TEXT PASSAGE:

The news is awash with reports that the UK Information Commissioner’s Office (ICO) is “opening an investigation” into Facebook’s rather creepy research experiment, in conjunction with US universities, in which it apparently altered the users’ news feeds to elicit either positive or negative emotional responses. Thus, the BBC says “Facebook faces UK probe over emotion study”, SC Magazine says “ICO probes Facebook data privacy” and the Financial Times says “UK data regulator probes Facebook over psychological experiment”.

As well as prompting one to question some journalists’ obsession with probes, this also leads one to look at the basis for these stories. It appears to lie in a quote from an ICO spokesman, given I think originally to the online IT news outlet The Register

The Register asked the office of the UK’s Information Commissioner if it planned to probe Facebook following widespread criticism of its motives.

“We’re aware of this issue, and will be speaking to Facebook, as well as liaising with the Irish data protection authority, to learn more about the circumstances,” a spokesman told us.

RAW DATA:
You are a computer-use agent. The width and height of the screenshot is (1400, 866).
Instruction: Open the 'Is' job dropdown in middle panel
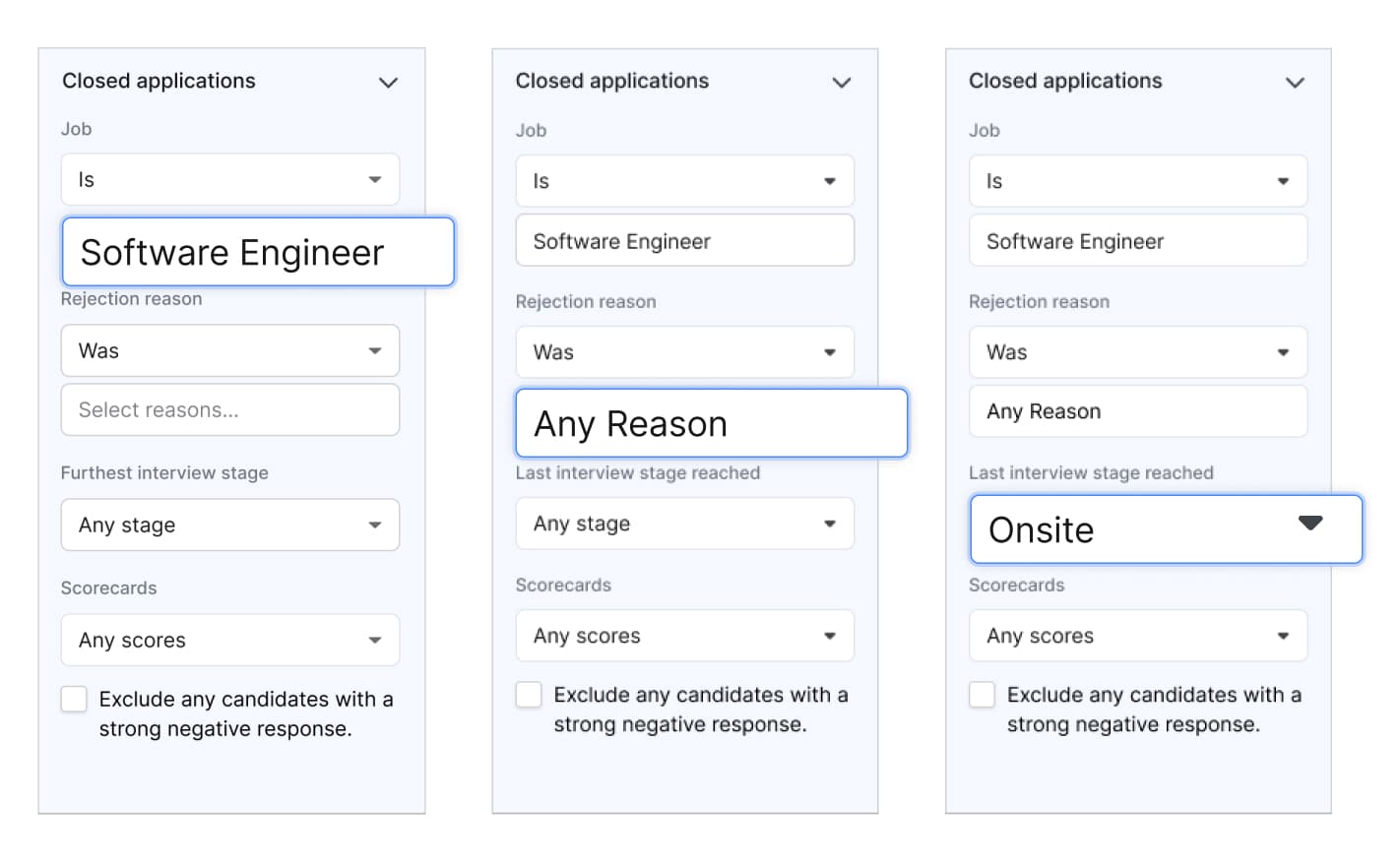pyautogui.click(x=684, y=182)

WHAT IS ASKED:
1/ Please translate this sentence from the passage on the ICO and Facebook’s emotion study into Spanish: “The Register asked the office of the UK’s Information Commissioner if it planned to probe Facebook following widespread criticism of its motives.”
2/ Write what comes next in the passage on the ICO and Facebook’s emotion study, picking up after its final sentence.

EXPECTED RESPONSES:
1/ The Register preguntó a la oficina del Comisionado de Información del Reino Unido si tenía previsto investigar a Facebook tras las amplias críticas a sus motivos.

2/
So, the ICO is aware of the issue and will be speaking to Facebook and to the Irish Data Protection Commissioner’s office. This doesn’t quite match up to the rather hyperbolic news headlines. And there’s a good reason for this – the ICO is highly unlikely to have any power to investigate, let alone take action. Facebook, along with many other tech/social media companies, has its non-US headquarters in Ireland. This is partly for taxation reasons and partly because of access to high-skilled, relatively low cost labour. However, some companies – Facebook is one, LinkedIn another – have another reason, evidenced by the legal agreements that users enter into: because the agreement is with “Facebook Ireland”, then Ireland is deemed to be the relevant jurisdiction for data protection purposes. And, fairly or not, the Irish data protection regime is generally perceived to be relatively “friendly” towards business.
 
These jurisdictional issues are by no means clear cut – in 2013  a German data protection authority tried to exercise powers to stop Facebook imposing a “real name only” policy.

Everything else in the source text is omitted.